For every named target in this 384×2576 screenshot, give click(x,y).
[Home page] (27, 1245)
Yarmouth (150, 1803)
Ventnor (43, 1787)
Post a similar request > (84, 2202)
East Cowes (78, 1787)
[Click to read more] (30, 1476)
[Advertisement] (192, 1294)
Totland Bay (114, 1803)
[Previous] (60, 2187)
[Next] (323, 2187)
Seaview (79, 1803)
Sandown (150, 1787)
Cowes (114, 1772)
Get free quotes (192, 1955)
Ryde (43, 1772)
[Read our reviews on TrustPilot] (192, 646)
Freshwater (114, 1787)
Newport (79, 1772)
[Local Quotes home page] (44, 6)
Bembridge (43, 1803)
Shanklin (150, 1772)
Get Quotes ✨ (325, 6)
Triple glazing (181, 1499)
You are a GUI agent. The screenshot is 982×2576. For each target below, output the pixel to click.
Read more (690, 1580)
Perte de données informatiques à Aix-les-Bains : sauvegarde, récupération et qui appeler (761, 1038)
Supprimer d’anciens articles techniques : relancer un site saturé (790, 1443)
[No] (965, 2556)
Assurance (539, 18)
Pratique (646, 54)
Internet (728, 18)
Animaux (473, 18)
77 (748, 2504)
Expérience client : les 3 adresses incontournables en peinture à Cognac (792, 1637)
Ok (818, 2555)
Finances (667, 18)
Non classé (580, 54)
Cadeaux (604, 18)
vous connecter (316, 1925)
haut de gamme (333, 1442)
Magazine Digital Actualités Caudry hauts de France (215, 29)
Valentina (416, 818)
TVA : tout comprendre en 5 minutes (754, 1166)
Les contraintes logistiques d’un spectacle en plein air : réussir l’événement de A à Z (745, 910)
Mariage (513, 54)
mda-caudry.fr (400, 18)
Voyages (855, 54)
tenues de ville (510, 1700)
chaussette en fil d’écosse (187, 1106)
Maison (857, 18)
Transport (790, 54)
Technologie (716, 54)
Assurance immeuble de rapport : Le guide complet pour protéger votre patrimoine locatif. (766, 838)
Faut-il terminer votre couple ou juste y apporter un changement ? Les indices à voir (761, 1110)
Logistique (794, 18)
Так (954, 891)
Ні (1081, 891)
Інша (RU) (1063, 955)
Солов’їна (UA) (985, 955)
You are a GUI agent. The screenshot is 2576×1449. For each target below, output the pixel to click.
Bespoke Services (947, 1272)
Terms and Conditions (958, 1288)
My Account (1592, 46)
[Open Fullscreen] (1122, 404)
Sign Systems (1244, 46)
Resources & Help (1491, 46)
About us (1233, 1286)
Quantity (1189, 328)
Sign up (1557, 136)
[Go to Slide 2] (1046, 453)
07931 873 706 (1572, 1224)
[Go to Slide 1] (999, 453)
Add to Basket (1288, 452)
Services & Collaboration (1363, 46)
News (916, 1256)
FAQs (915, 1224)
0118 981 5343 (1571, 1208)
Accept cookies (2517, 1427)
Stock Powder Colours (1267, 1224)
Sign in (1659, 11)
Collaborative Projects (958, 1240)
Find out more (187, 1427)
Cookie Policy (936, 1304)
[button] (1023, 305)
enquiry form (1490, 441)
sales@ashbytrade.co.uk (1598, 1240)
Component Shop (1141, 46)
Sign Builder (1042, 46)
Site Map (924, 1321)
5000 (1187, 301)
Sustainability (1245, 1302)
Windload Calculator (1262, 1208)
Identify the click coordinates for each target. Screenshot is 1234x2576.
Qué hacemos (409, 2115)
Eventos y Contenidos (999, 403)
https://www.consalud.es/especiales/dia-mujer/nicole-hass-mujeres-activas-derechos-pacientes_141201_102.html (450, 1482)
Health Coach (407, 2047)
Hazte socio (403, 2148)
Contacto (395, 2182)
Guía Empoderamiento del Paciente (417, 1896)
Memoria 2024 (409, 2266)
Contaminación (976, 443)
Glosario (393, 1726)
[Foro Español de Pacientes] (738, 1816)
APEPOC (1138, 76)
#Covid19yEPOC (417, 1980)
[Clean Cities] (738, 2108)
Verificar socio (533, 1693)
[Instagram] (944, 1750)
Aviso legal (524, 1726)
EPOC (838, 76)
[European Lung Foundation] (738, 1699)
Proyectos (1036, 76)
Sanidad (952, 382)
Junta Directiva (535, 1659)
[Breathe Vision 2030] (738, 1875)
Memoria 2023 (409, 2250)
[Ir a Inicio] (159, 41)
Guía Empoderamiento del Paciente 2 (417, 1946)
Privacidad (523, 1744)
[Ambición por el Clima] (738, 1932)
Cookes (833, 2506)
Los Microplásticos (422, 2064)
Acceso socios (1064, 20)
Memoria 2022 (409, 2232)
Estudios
————————
*WHAT YOU HAVE TO DO:* In your answer, reproduce every entry exactly as it was written.

*EXERCISE ANSWER:*
For every named target in this 384×2576 screenshot, give click(x,y).
[Home page] (27, 1245)
Yarmouth (150, 1803)
Ventnor (43, 1787)
Post a similar request > (84, 2202)
East Cowes (78, 1787)
[Click to read more] (30, 1476)
[Advertisement] (192, 1294)
Totland Bay (114, 1803)
[Previous] (60, 2187)
[Next] (323, 2187)
Seaview (79, 1803)
Sandown (150, 1787)
Cowes (114, 1772)
Get free quotes (192, 1955)
Ryde (43, 1772)
[Read our reviews on TrustPilot] (192, 646)
Freshwater (114, 1787)
Newport (79, 1772)
[Local Quotes home page] (44, 6)
Bembridge (43, 1803)
Shanklin (150, 1772)
Get Quotes ✨ (325, 6)
Triple glazing (181, 1499)
You are a GUI agent. The screenshot is 982×2576. For each target below, output the pixel to click.
Read more (690, 1580)
Perte de données informatiques à Aix-les-Bains : sauvegarde, récupération et qui appeler (761, 1038)
Supprimer d’anciens articles techniques : relancer un site saturé (790, 1443)
[No] (965, 2556)
Assurance (539, 18)
Pratique (646, 54)
Internet (728, 18)
Animaux (473, 18)
77 (748, 2504)
Expérience client : les 3 adresses incontournables en peinture à Cognac (792, 1637)
Ok (818, 2555)
Finances (667, 18)
Non classé (580, 54)
Cadeaux (604, 18)
vous connecter (316, 1925)
haut de gamme (333, 1442)
Magazine Digital Actualités Caudry hauts de France (215, 29)
Valentina (416, 818)
TVA : tout comprendre en 5 minutes (754, 1166)
Les contraintes logistiques d’un spectacle en plein air : réussir l’événement de A à Z (745, 910)
Mariage (513, 54)
mda-caudry.fr (400, 18)
Voyages (855, 54)
tenues de ville (510, 1700)
chaussette en fil d’écosse (187, 1106)
Maison (857, 18)
Transport (790, 54)
Technologie (716, 54)
Assurance immeuble de rapport : Le guide complet pour protéger votre patrimoine locatif. (766, 838)
Faut-il terminer votre couple ou juste y apporter un changement ? Les indices à voir (761, 1110)
Logistique (794, 18)
Так (954, 891)
Ні (1081, 891)
Інша (RU) (1063, 955)
Солов’їна (UA) (985, 955)
You are a GUI agent. The screenshot is 2576×1449. For each target below, output the pixel to click.
Bespoke Services (947, 1272)
Terms and Conditions (958, 1288)
My Account (1592, 46)
[Open Fullscreen] (1122, 404)
Sign Systems (1244, 46)
Resources & Help (1491, 46)
About us (1233, 1286)
Quantity (1189, 328)
Sign up (1557, 136)
[Go to Slide 2] (1046, 453)
07931 873 706 (1572, 1224)
[Go to Slide 1] (999, 453)
Add to Basket (1288, 452)
Services & Collaboration (1363, 46)
News (916, 1256)
FAQs (915, 1224)
0118 981 5343 (1571, 1208)
Accept cookies (2517, 1427)
Stock Powder Colours (1267, 1224)
Sign in (1659, 11)
Collaborative Projects (958, 1240)
Find out more (187, 1427)
Cookie Policy (936, 1304)
[button] (1023, 305)
enquiry form (1490, 441)
sales@ashbytrade.co.uk (1598, 1240)
Component Shop (1141, 46)
Sign Builder (1042, 46)
Site Map (924, 1321)
5000 (1187, 301)
Sustainability (1245, 1302)
Windload Calculator (1262, 1208)
Identify the click coordinates for each target. Screenshot is 1234x2576.
Qué hacemos (409, 2115)
Eventos y Contenidos (999, 403)
https://www.consalud.es/especiales/dia-mujer/nicole-hass-mujeres-activas-derechos-pacientes_141201_102.html (450, 1482)
Health Coach (407, 2047)
Hazte socio (403, 2148)
Contacto (395, 2182)
Guía Empoderamiento del Paciente (417, 1896)
Memoria 2024 (409, 2266)
Contaminación (976, 443)
Glosario (393, 1726)
[Foro Español de Pacientes] (738, 1816)
APEPOC (1138, 76)
#Covid19yEPOC (417, 1980)
[Clean Cities] (738, 2108)
Verificar socio (533, 1693)
[Instagram] (944, 1750)
Aviso legal (524, 1726)
EPOC (838, 76)
[European Lung Foundation] (738, 1699)
Proyectos (1036, 76)
Sanidad (952, 382)
Junta Directiva (535, 1659)
[Breathe Vision 2030] (738, 1875)
Memoria 2023 (409, 2250)
[Ir a Inicio] (159, 41)
Guía Empoderamiento del Paciente 2 (417, 1946)
Privacidad (523, 1744)
[Ambición por el Clima] (738, 1932)
Cookes (833, 2506)
Los Microplásticos (422, 2064)
Acceso socios (1064, 20)
Memoria 2022 (409, 2232)
Estudios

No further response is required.